[Listed entries — start]
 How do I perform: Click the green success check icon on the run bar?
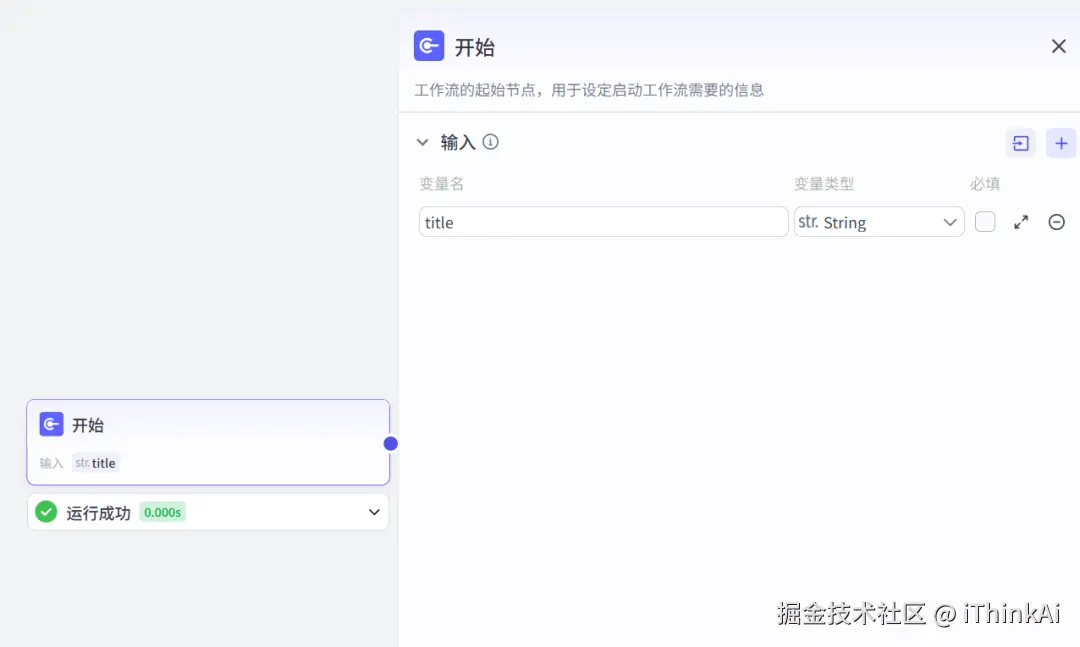(x=45, y=511)
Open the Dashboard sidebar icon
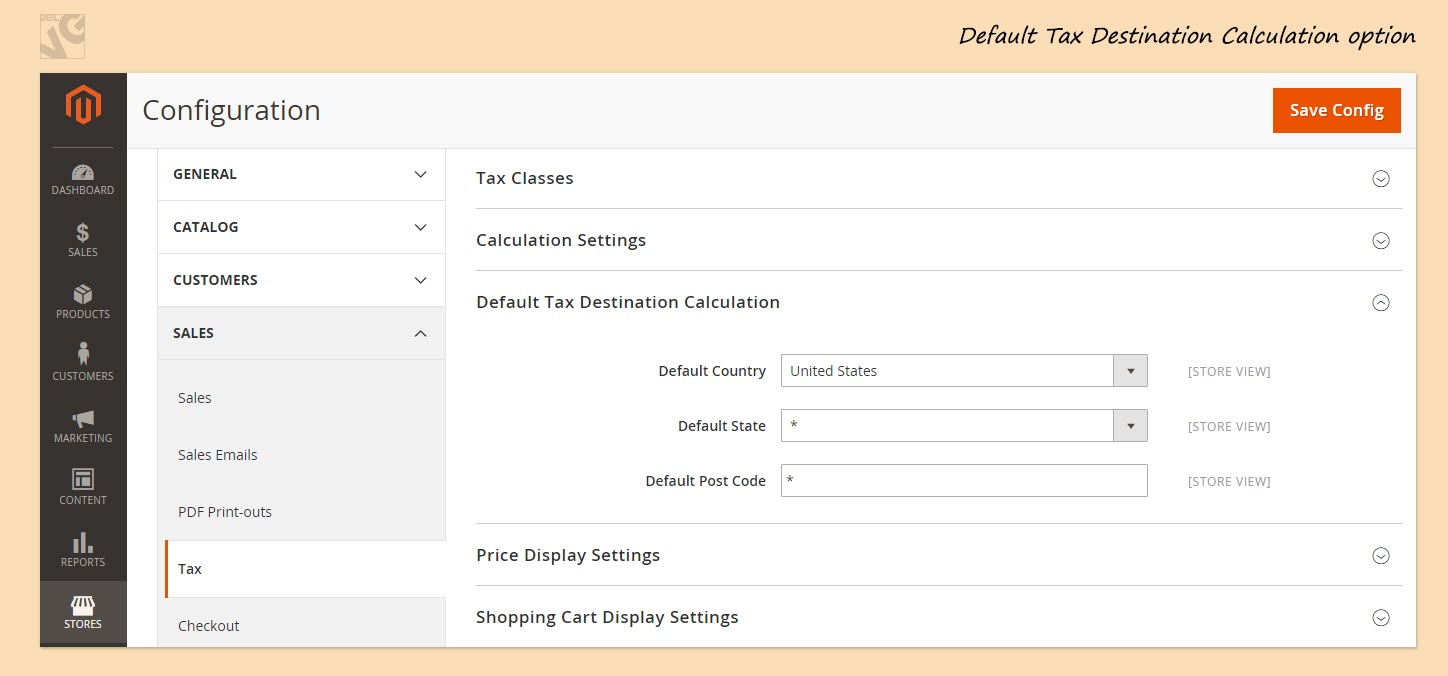The height and width of the screenshot is (676, 1448). [83, 174]
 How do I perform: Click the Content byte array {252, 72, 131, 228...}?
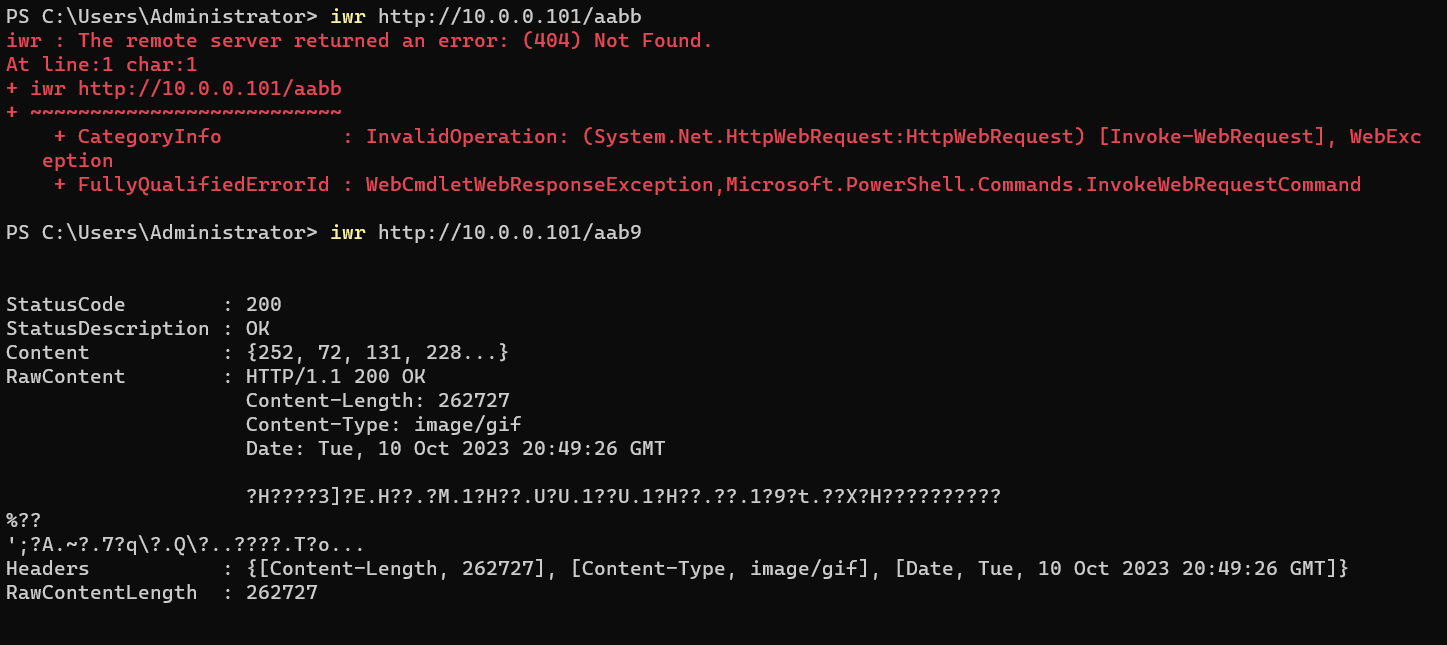click(378, 353)
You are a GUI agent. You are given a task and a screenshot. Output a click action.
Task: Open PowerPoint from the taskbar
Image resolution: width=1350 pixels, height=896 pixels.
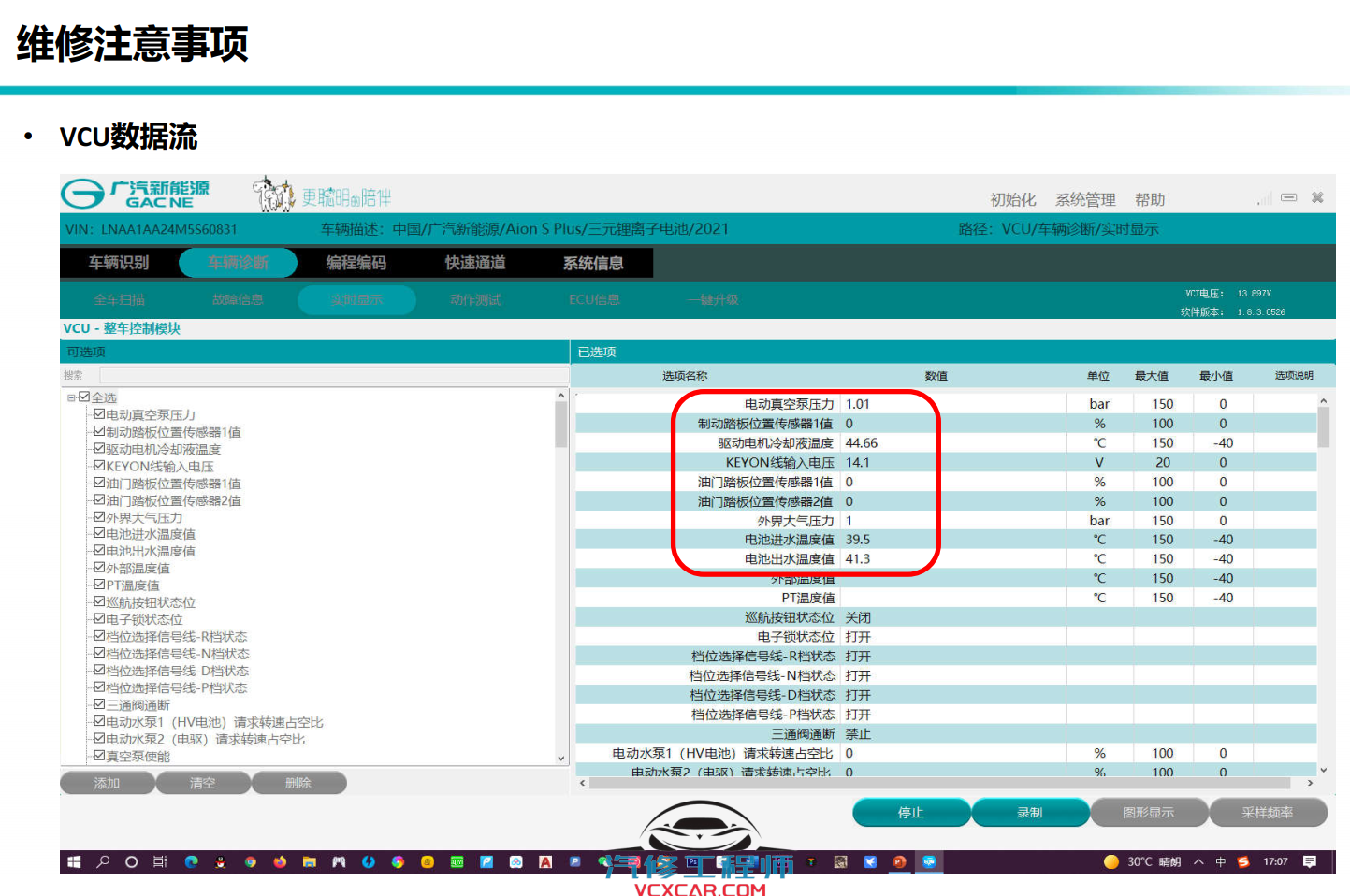coord(899,861)
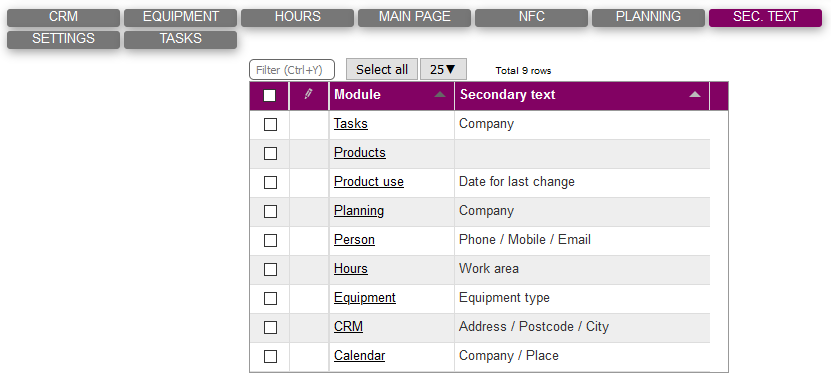Focus the Filter input field
The height and width of the screenshot is (378, 831).
pos(292,69)
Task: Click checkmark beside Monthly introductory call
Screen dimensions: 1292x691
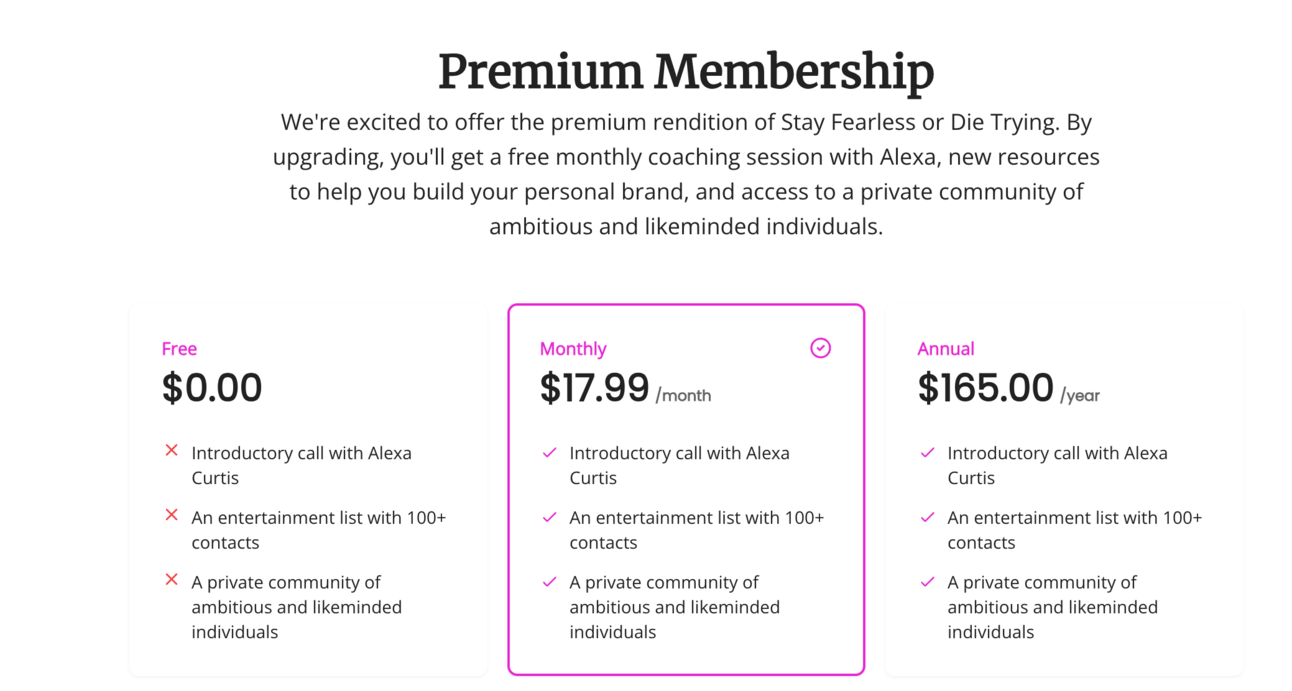Action: 549,453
[Listed entries — finish]
_Activity_
Line by line, write out the material exactly, leaving the images out.

_Solution to this task_
 How do I perform: Click the green success check icon on the run bar?
(x=45, y=511)
Open the Dashboard sidebar icon
The height and width of the screenshot is (676, 1448). [83, 174]
 How do I perform: Click the Content byte array {252, 72, 131, 228...}?
click(378, 353)
You are a GUI agent. You are given a task and a screenshot. Output a click action.
Task: Open PowerPoint from the taskbar
Image resolution: width=1350 pixels, height=896 pixels.
coord(899,861)
Focus the Filter input field
The height and width of the screenshot is (378, 831).
pos(292,69)
Task: Click checkmark beside Monthly introductory call
Screen dimensions: 1292x691
Action: 549,453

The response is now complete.